Gelatin-based porous silicon hydrogel composites for the controlled release of tramadol

[Display omitted] •Porous silicon microparticles improve hydrogel swelling capabilities.•Drug dosage can be controlled by the amount ofmicroparticles and crosslinking nature.•Drug release mechanism of porous silicon-based gelatin hydrogels follows an anomalous behavior.•Porous silicon particles increase the elastic properties of gelatin hydrogel composites. In this work new gelatin-based porous silicon hydrogel composites were developed. Porous silicon microparticles (PSip) with average size of 3 µm and average pore dimensions of 50 nm were used as crosslinking agents. Thermally oxidized or aldehyde functionalized PSip were mixed with a gelatin biopolymer to obtain physically or chemically cross-linked hydrogel composites. The resulting hydrogel networks showed important property enhancements such as improved mechanical stiffness, higher hydrolytic stability, and swelling capability; attributed to the PSip capacity of producing multiple bonds within the hydrogel network.

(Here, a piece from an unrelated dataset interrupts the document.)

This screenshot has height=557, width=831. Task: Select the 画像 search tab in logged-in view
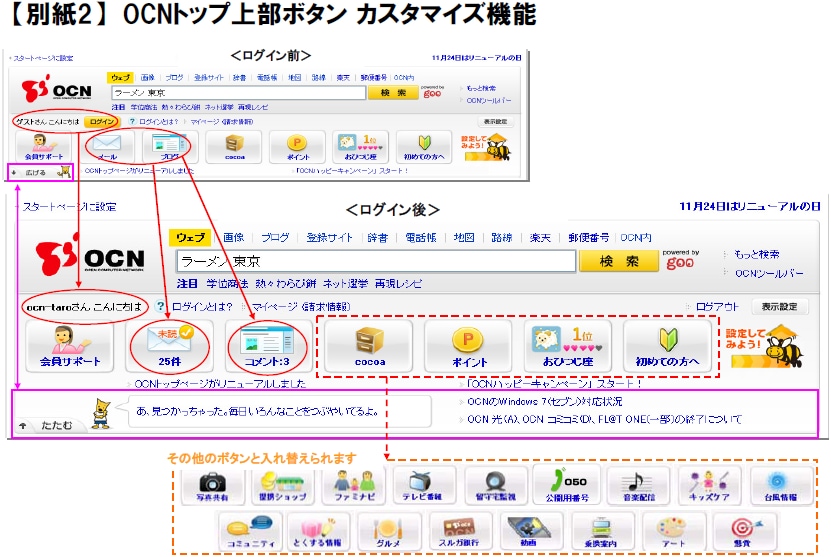[233, 237]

The gelatin composites were evaluated as drug delivery systems using tramadol (TR) as model drug. Kinetics studies showed a TR release up to 20 h for the physically produced composite and up to 30 h for the chemically produced when compared to the hydrogel controls (5 h). Cytotoxicity studies of oxidized and functionalized PSip demonstrated a cell viability above 85%, which supports the use of gelatin-based PSip composites for drug release by topic or oral routes.